11. Şeytan Çocuk

211 20 19
                                    

Şu ana kadar bulunduğumuz odalarda gördüklerimiz bile aslında benim için yeterliydi. Bu binada daha ne tür iğrençlikler olduğunu görmek de bilmek de istemiyordum. Tiffany'nin gördüklerimize karşı nasıl bu kadar soğukkanlı yaklaştığını da anlayamıyordum, bir de zamanında burada mahsur kalan oydu.

"Kapıyı aç." dedi.

Solda kalan kapı koluna uzanarak yavaşça aşağı çektim. Güçlükle yutkundum, umuyordum ki açılan yeni odada da hiç kimseyle karşılaşmazdık.

Karşımıza neyin çıkacağı konusunda zerre hazır değildim. Tiffany tam arkamdaydı, kamerayla peşimden geliyordu. Kapı yavaşça açıldı. Bizi karşılayan oda zifiri karanlıktı. Daha fazla ilerleyemeden tereddüt ederek duraksadım.

"Buralarda bir yerde lamba düğmesi olmalı." diye fısıldadı Tiffany, elini kapının yanındaki duvara bastırıp sürükleyerek düğmeyi aradı ve bulunca ışıklar yandı.

Odanın sağ tarafında bir sıra şeklinde dizilmiş hastane yataklarından 3 tane vardı. Odanın ortasında küçük bir lamba asılıydı ve ortadaki yatağın ayakucunda küçük bir televizyon bulunuyordu. Odanın diğer yanında, üzerinde çeşitli kâğıtlarla uzun bir şırınga olan metal masalar yer alıyordu.

"Burada daha ne kadar kalabilirim bilmiyorum... kusacağım." diyerek ruh hâlimi açıklamaya çalıştım. Ama Tiffany beni resmen dinlemiyordu. Bu yüzden devam ettim, "Yani... deneylerin ve bu odaların video kanıtları elimizde. Bence daha ileri gitmemeliyiz. Odada elektrik var, demek ki burası hâlâ aktif olarak kullanılıyor. Ya birilerine yakalanırsak?"

Tiffany'nin beni dinlemesini ve anlamasını umuyordum, böylece bu cehennemden sonsuza dek uzaklaşabilirdik.

Ama o, söylediklerimin hiçbirine cevap vermemeyi seçti.

Bunun yerine konuyu bambaşka bir yöne çekti. "Bana ne yaptıklarını bilmek istiyor musun?" diye sordu, kamerayı kapattı ve en uzak sağ köşedeki yatağın üstüne bıraktı.

"Ne yaptılar?"

"Beni beyinsiz bir et yığınına dönüştürmek için beynimle oynamadılar... bunun yerine bana bir şey enjekte ettiler.

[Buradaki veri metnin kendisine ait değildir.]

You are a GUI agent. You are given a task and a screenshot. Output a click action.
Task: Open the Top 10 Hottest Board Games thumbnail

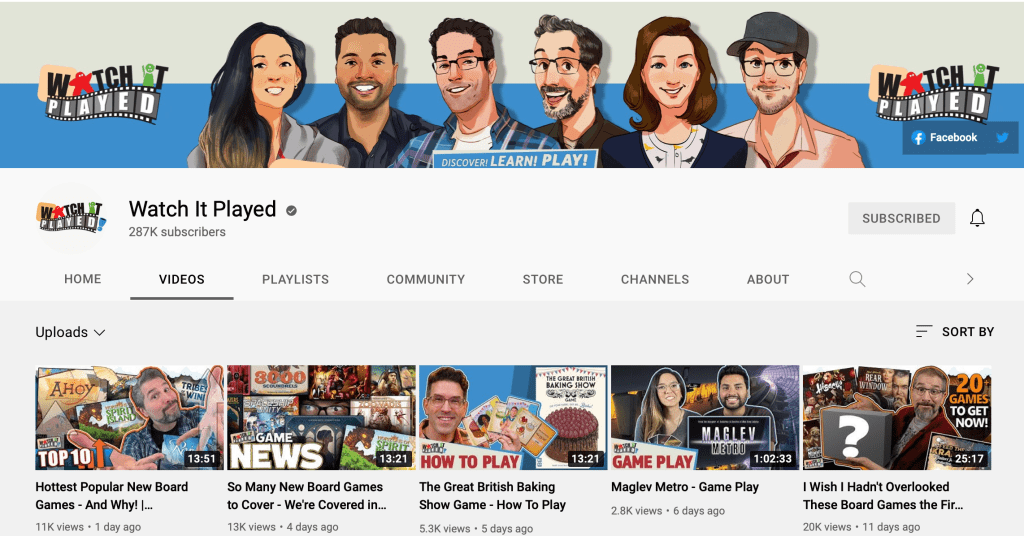129,418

Beni sonsuza dek değiştirecek bir şey."

Tiffany gözlerime baktığında ona karşı duyduğum hislerin de değişmeye başladığını hissedebiliyordum.

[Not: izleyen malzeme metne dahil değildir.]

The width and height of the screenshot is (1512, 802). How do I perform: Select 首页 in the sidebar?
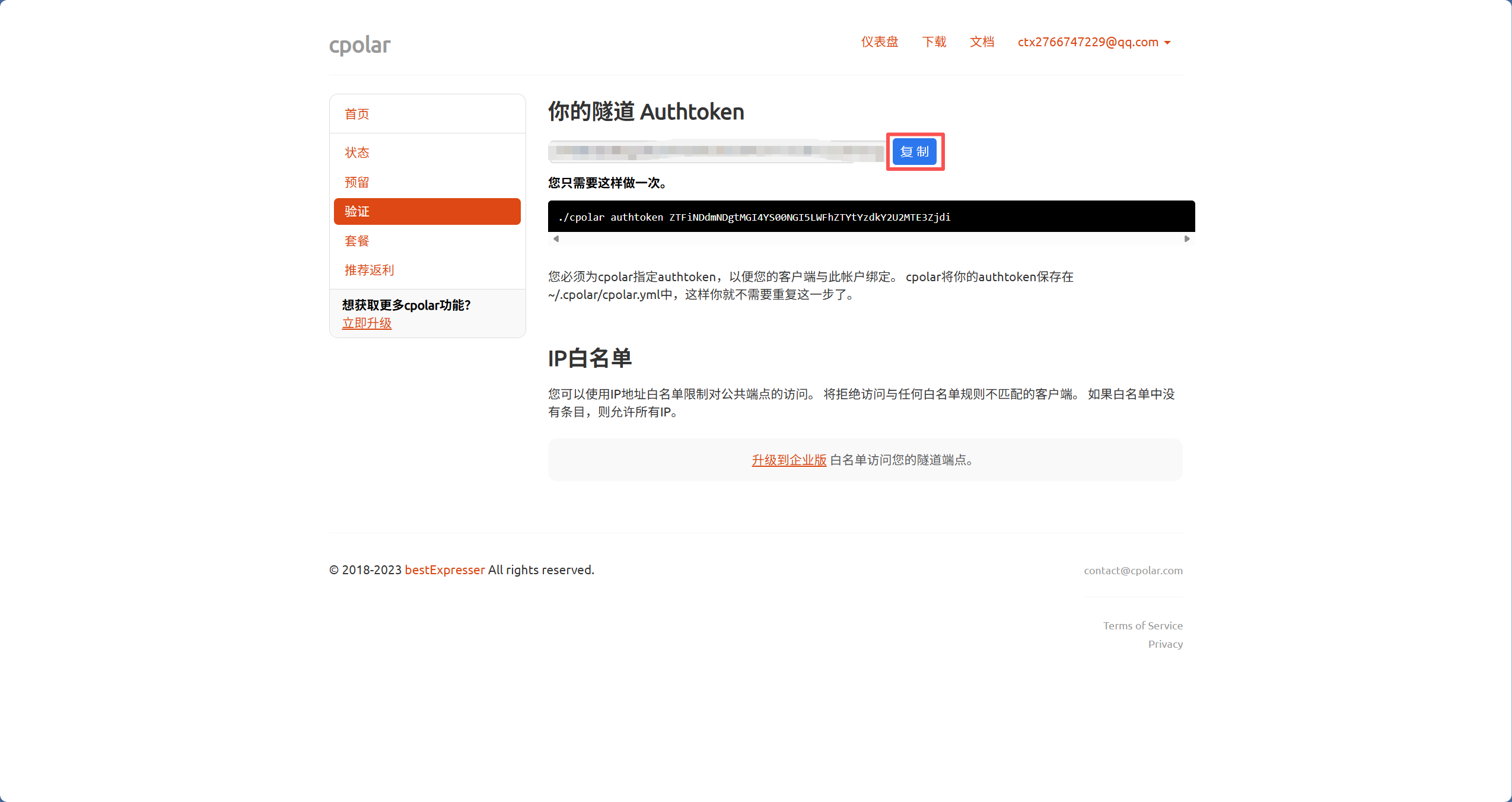coord(357,114)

"Sana... sana ne enjekte ettiler?" diye sordum.

"Teknolojinin ne kadar geliştiğine akıl sır ermiyor gerçekten. İnsanlar yeni şeyler oluşturmak için canlarını dişlerine takıyorlar. Ve bu buluşlardan bazıları... eh, söylemem gerekir ki, benim de gözümü fena boyamadı değil."

Tiffany konuşurken öylece gözlerime bakıyordu ve ben artık ne yaptığımız konusunda en ufak bir fikre dahi sahip değildim.

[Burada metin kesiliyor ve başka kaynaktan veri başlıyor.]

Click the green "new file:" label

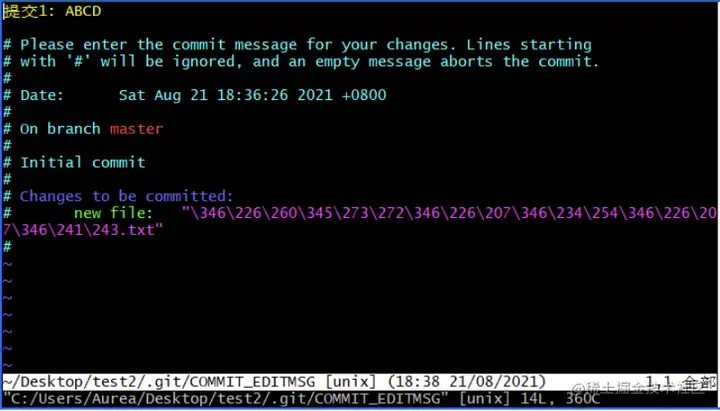pos(113,213)
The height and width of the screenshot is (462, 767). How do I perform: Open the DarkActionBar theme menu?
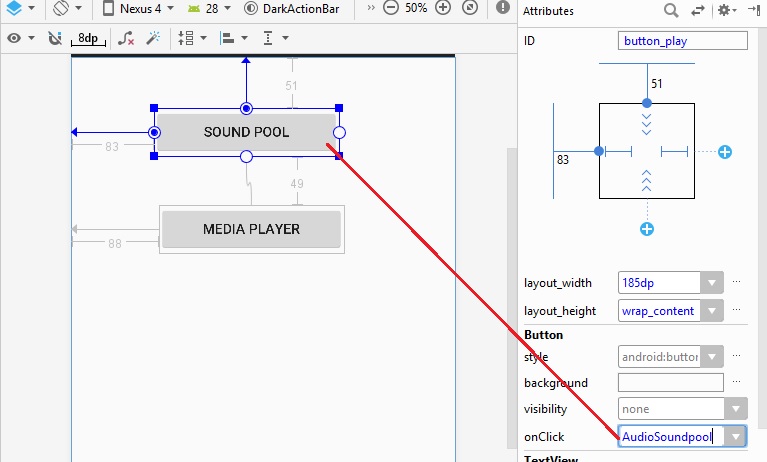tap(294, 8)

"Şöyle ki; birkaç sene önce, bir bağlantı yolu keşfettiler... öteki dünyayla kurulacak bir bağlantı. Meleklerle çiçeklerin olduğu dünyadan bahsetmiyorum. Daha karanlık bir yer. Oraya bir şekilde erişebildiler ve oradan bazı şeyleri bu dünyaya... getirmeye başladılar. Ve bu epey kayda değer bir başarı."

Tiffany'nin söylediklerine kelimesi kelimesine kulak asamıyordum, çünkü geçen her saniyeyle biraz daha endişeli ve korkmuş bir ruh hâline bürünüyordum. Sadece umuyordum ki kimse bizi basmazdı, veya Tiffany artık fısıltıyla değil de normal ses tonuyla konuştuğu için onu duyan olmazdı. Kafam inanılmaz karışmıştı ve buradan koşarak kaçmak istiyordum. Şimdi.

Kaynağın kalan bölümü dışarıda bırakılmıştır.